Tout de suite, on garde en tête que l’article traite de ce que l’humain peut améliorer sur la terre ferme, sur le plancher des vaches. Dans l’article, on vante (avec un peu d’excès, c’est correct) la captation de carbone par les arbres, les arbustes, la végétation. Dans la version originale, les auteurs affirmaient que la restauration du couvert forestier constituait LA solution LA plus efficace au changement climatique à ce jour, sans situer leur recherche par rapport aux autres options, comme la réduction directe des émissions de gaz à effet de serre.

L’Erratum est venu corriger cette formulation : les auteurs voulaient dire qu’à leur connaissance, aucune autre solution naturelle de captation du carbone ne présente un potentiel aussi grand en volume de carbone séquestré… sur la terre ferme (et c’est moi qui l’ajoute).

Car, ce sont les océans qui captent le plus de carbone. Et là, j’ouvre une parenthèse.
Le graphique intitulé Ampleur relative des réservoirs de carbone mondiaux de l’Institut climatique du Canada le montre bien : les océans sont de loin devant ! Malgré que ça semble très impressionnant, l’Institut climatique du Canada précise que le carbone bleu — celui capté par les océans — ne contribuera pas de manière significative à l’atténuation des changements climatiques à l’échelle mondiale.

Bref, il n’y a pas de solution miracle, et c’était une parenthèse que je voulais faire. Merci.

Je vais écrire souvent le mot hectare. Un hectare, en fait, c’est plus grand qu’un terrain de foot européen (soccer) : 100 mètres par 100 mètres.

Les chercheurs ont commencé par cartographier le couvert forestier mondial — tout un travail ! Ils ont estimé à 2,8 milliards d’hectares la surface de canopée mondiale en 2019. Puis, sans tenir compte de l’agriculture ni de l’urbanisation, ils ont calculé le potentiel maximal de canopée possible sur la planète : 4,4 milliards d’hectares, soit 1,6 milliard de plus que ce qui existait à l’époque.

Mais en considérant les activités humaines — dont l’agriculture, parce qu’il faut bien manger — il ne reste en fait que 0,9 milliard d’hectares réellement disponibles pour la restauration. D’après les chercheurs, ces nouvelles forêts pourraient stocker jusqu’à 205 gigatonnes de carbone.

Sauf que les changements climatiques étant déjà en cours, il faudra retrancher environ 223 millions d’hectares d’ici 2050. On tombe donc à environ 0,67 milliard d’hectare. Moi, personnellement, je trouve les chercheurs plutôt optimistes sur cette estimation.

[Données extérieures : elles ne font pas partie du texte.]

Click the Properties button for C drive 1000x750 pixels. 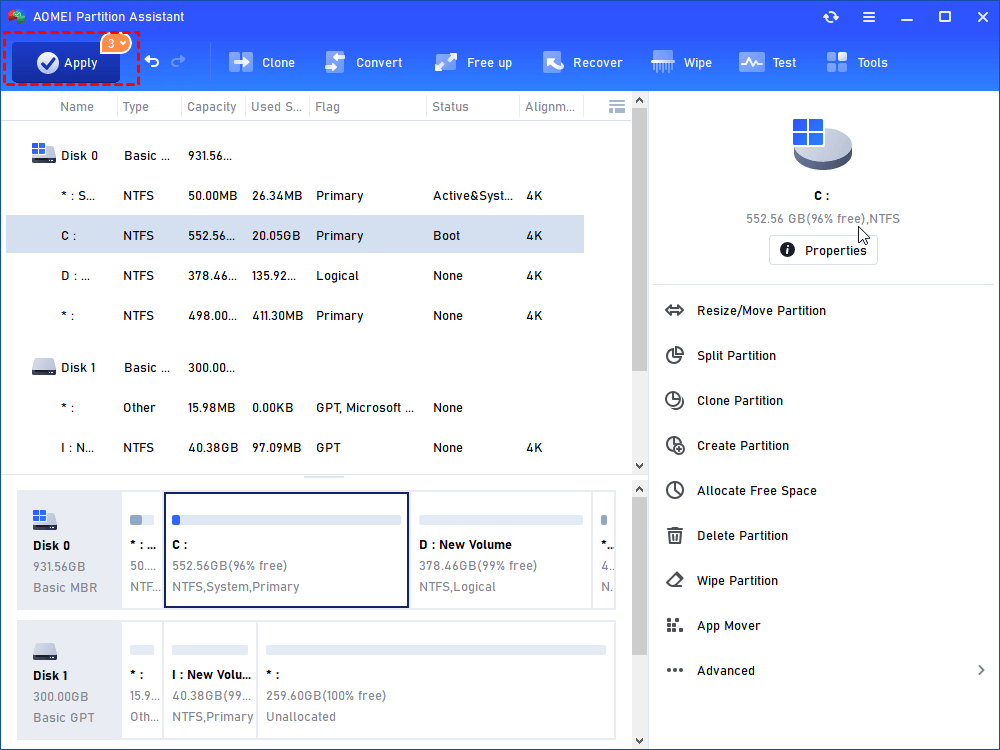click(x=823, y=250)
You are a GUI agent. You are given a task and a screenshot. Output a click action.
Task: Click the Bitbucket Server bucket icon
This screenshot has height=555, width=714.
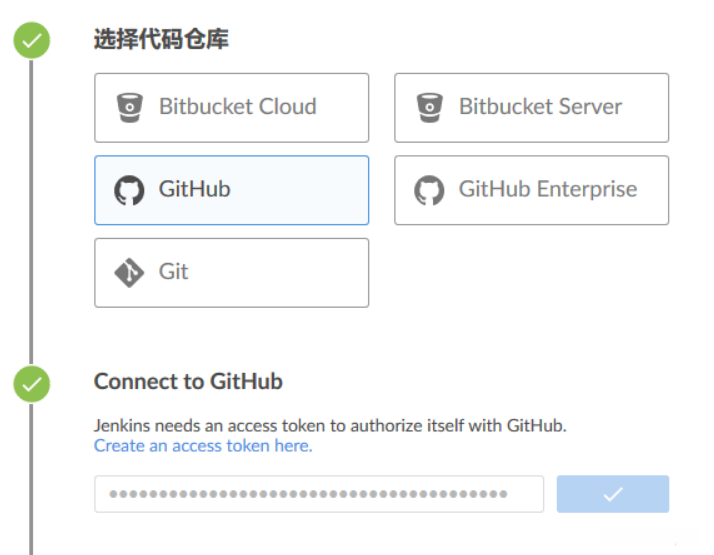click(430, 107)
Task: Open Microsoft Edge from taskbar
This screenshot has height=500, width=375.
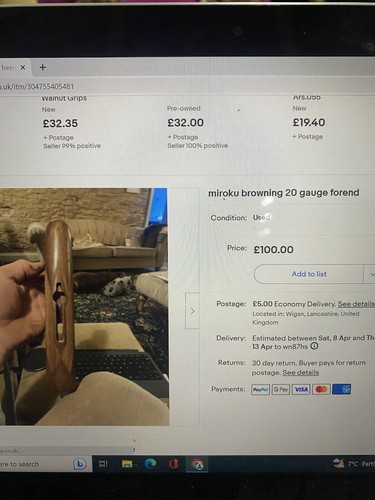Action: tap(150, 464)

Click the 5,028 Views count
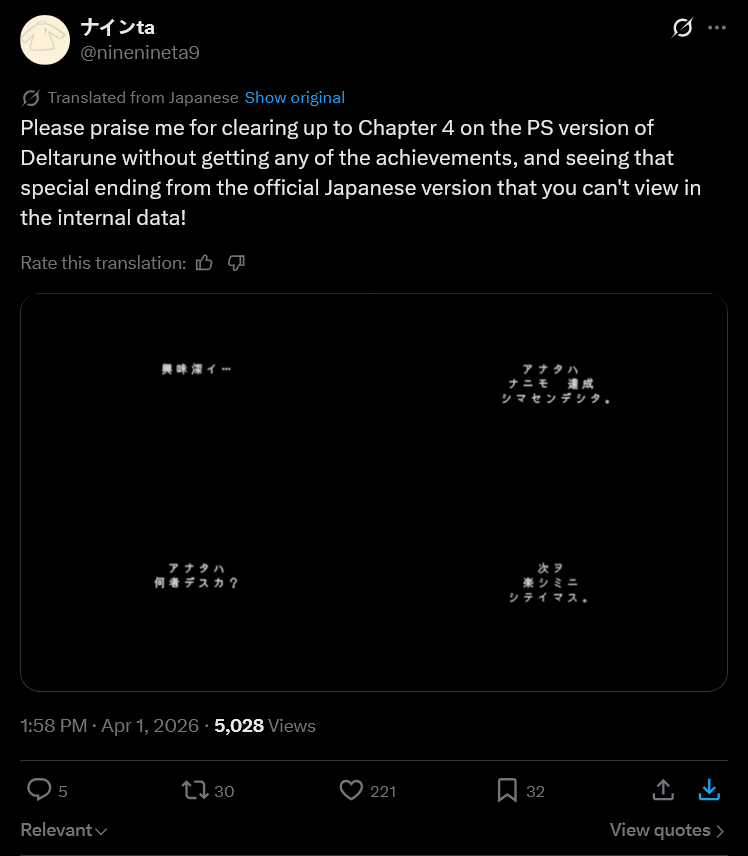tap(265, 726)
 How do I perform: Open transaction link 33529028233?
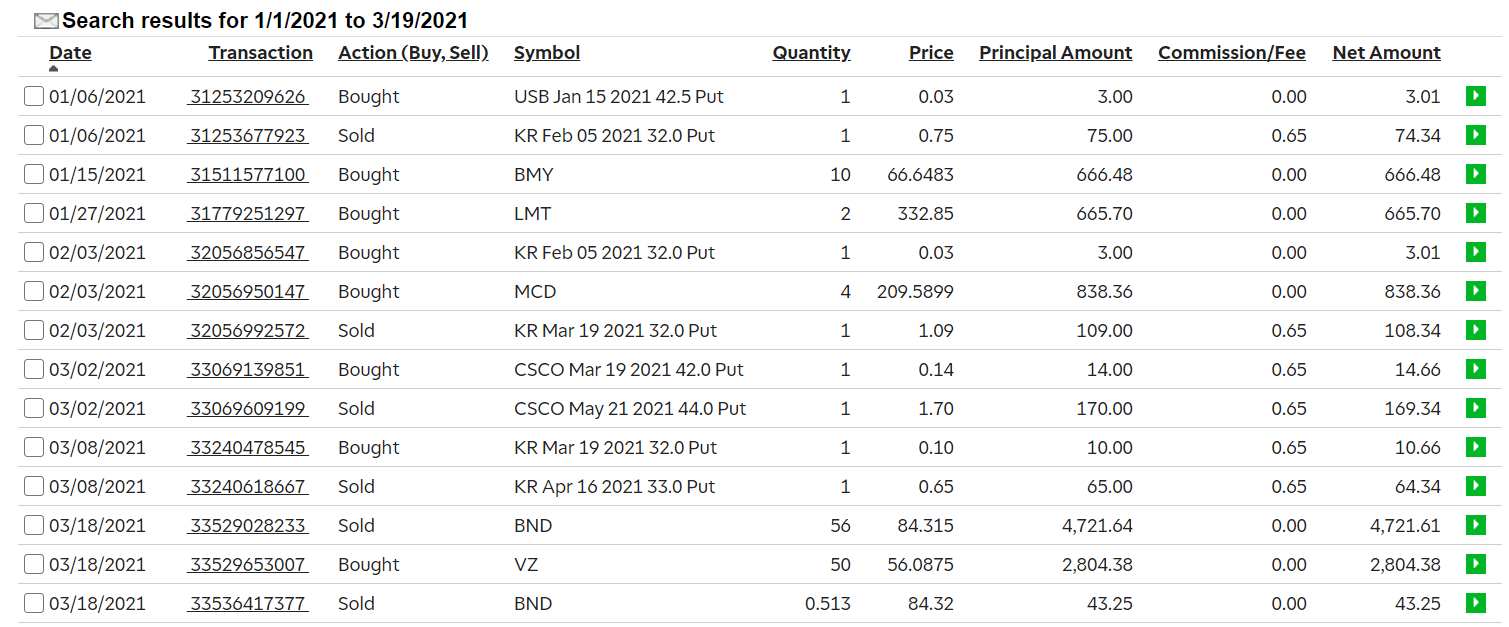[x=247, y=526]
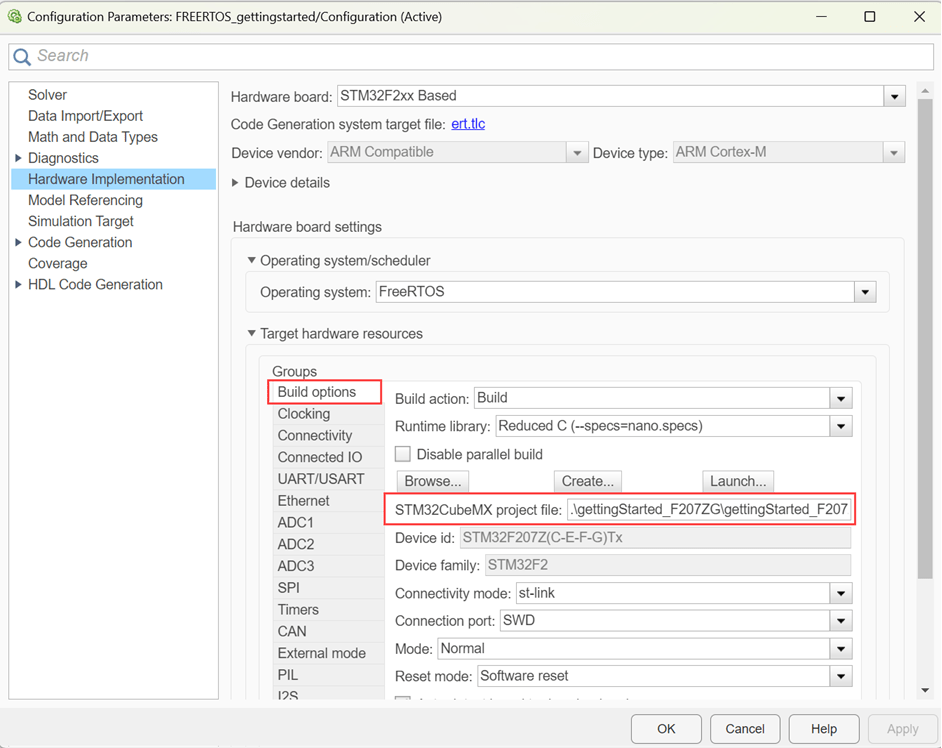The image size is (942, 748).
Task: Open the Operating system dropdown
Action: click(865, 293)
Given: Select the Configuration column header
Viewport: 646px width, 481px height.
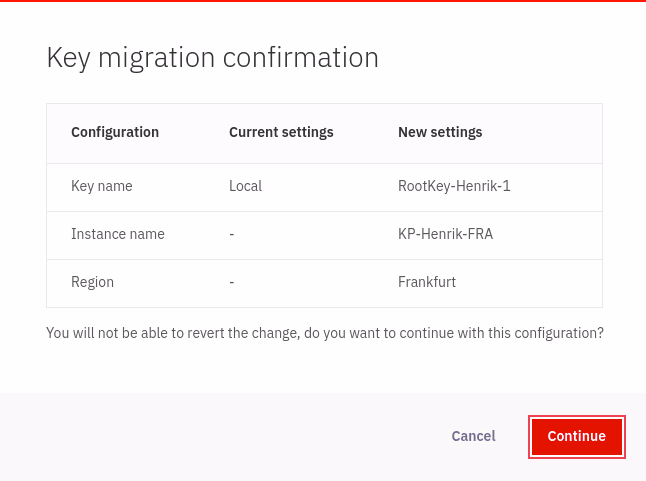Looking at the screenshot, I should (115, 132).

Ils rappellent d’ailleurs que le GIEC (2018) estimait qu’il faudrait environ 1 milliard d’hectares de forêts supplémentaires pour limiter le réchauffement global à +1,5 °C d’ici 2050. Donc, leur estimation de 0,9 milliard : c’est proche ! Mais selon les données récentes, le seuil de +1,5 °C sera atteint d’ici 2030


Méthodes

Comment les chercheurs ont-ils calculé le couvert forestier mondial et estimé où de nouvelles forêts pourraient s’implanter ? En accumulant assez d’observations un peu partout sur la planète — des zones les plus arides aux forêts les plus denses — ils ont pu extrapoler ce qu’ils appellent le couvert forestier naturel, c’est-à-dire à quoi ressemblerait la couverture arborée en l’absence d’activités humaines.

Ils ont utilisé 78 774 mesures directes, à partir de photo-interprétation, dans des zones protégées du monde entier. À partir de ces données, ils ont entraîné un algorithme d’apprentissage automatique (qu’ils ont appelé Random Forest) pour identifier les principaux facteurs environnementaux déterminant la couverture arborée et générer un modèle prédictif du couvert forestier potentiel. S’ensuit une série de calculs passionnants. Hahaha !

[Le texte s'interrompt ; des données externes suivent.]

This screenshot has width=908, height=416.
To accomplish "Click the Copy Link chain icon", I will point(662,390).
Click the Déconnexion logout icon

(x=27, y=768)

La carte obtenue révèle la capacité portante en arbres de la Terre, à une résolution spatiale d’environ 1 km par pixel. Au total — et je me répète — 4,4 milliards d’hectares de canopée potentielle, soit 1,6 milliard de plus que les 2,8 milliards existants.

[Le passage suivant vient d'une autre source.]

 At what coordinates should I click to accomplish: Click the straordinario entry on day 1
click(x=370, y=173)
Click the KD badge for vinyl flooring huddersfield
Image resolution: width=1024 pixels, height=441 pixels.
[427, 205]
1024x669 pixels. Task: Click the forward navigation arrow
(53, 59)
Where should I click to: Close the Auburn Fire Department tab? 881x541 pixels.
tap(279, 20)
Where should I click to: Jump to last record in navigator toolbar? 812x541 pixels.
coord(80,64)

Ensuite, les chercheurs ont dû être réalistes et estimer les zones réellement disponibles pour la restauration. Ils ont utilisé deux modèles mondiaux d’occupation du sol pour exclure les terres agricoles et urbaines :

  • Le modèle GlobCover 2009 de l’Agence spatiale européenne.

  • La base de données Fritz et al. (2015), aussi appelée Geo-Wiki Cropland Layer.

Résultat : on arrive encore à presque 1 milliard d’hectares de restauration possible.

Et c’est là que ça devient intéressant : plus de 50 % de ce potentiel mondial se concentre dans six pays : la Russie, les États-Unis, le Canada, l’Australie, le Brésil et la Chine.

Ces chiffres soulignent la responsabilité particulière des grandes économies dans la restauration du couvert forestier. Ces nations ont les moyens d’agir, mais investissent souvent ailleurs : armement, conquête spatiale, finance des compagnies privées déjà ultra riches… ou encore, comme on l’a vu sous Trump, dans la négation pure et simple du problème climatique. Ça va pas ben !

En comparant leurs résultats aux engagements nationaux de 2019, les auteurs constatent que 10 % des pays ont promis de restaurer plus qu’ils ne peuvent réellement faire sur leur territoire, et que 43 % visent moins de la moitié de leur potentiel. D’où leur appel à un meilleur suivi du couvert forestier à l’échelle nationale.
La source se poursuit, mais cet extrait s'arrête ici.